A sleeve 30 is located radially on the outside of the energy storage unit 20. In the present case, this sleeve is formed from a plastically deformable material and has a first projection 32 and a second projection 34 which each protrude outward. The sleeve 30 is positioned around the energy storage unit 20, so that the sleeve 30 rests at least substantially along the circumference of the energy storage unit 20. The two projections 32, 34 are then compressed along the circumference, so that the circumference of the sleeve 30 is reduced overall. Owing to this reduction in circumference, a radially inwardly directed force is exerted onto the energy storage unit 20, this serving to produce or improve the electrochemical properties. On account of the abovementioned plastically deformable properties of the sleeve 30, this force is retained in the finished state too. The sleeve 30 can therefore also be used as a cell sleeve for the finished energy storage cell 10.

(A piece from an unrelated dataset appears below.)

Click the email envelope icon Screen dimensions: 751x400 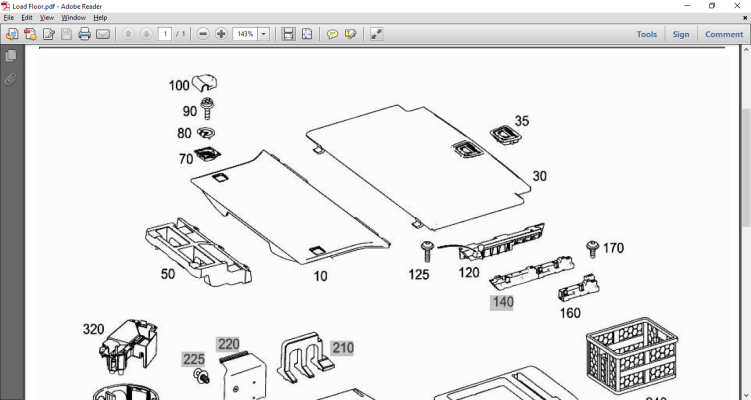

FIG. 2 shows a solid-state energy storage cell 10 according to a second exemplary embodiment in a production state. In contrast to the first exemplary embodiment, the sleeve 30 is formed from an elastically deformable material and has no projections here, but rather has an interruption 35 at which a first free end 36 and a second free end 38 are situated opposite each other. The entire circumference of the sleeve 30 including the interruption 35 is therefore larger than a sleeve 30 composed of continuous material. The free ends 36, 38 can then be fastened to each other, wherein an overlap can also be used. The entire circumference of the sleeve 30 is therefore reduced, as a result of which a radially inwardly directed force is once again exerted onto the energy storage unit 20. The energy storage unit 20 is also compressed in this way. Owing to the elastically deformable property of the sleeve 30, a balance is ultimately established between outwardly and inwardly directed pressures, this leading to compression of the energy storage unit 20.

In comparison to known embodiments, which require external machines for exerting a pressure, a substantially simpler procedure is achieved by the described embodiments.

List of Reference Signs

• • 10 Solid-state energy storage cell
  • 12 Core
  • 20 Energy storage unit
  • 22 First layer
  • 24 Second layer
  • 30 Sleeve
  • 32 First projection
  • 34 Second projection
  • 35 Interruption
  • 36 First free end
  • 38 Second free end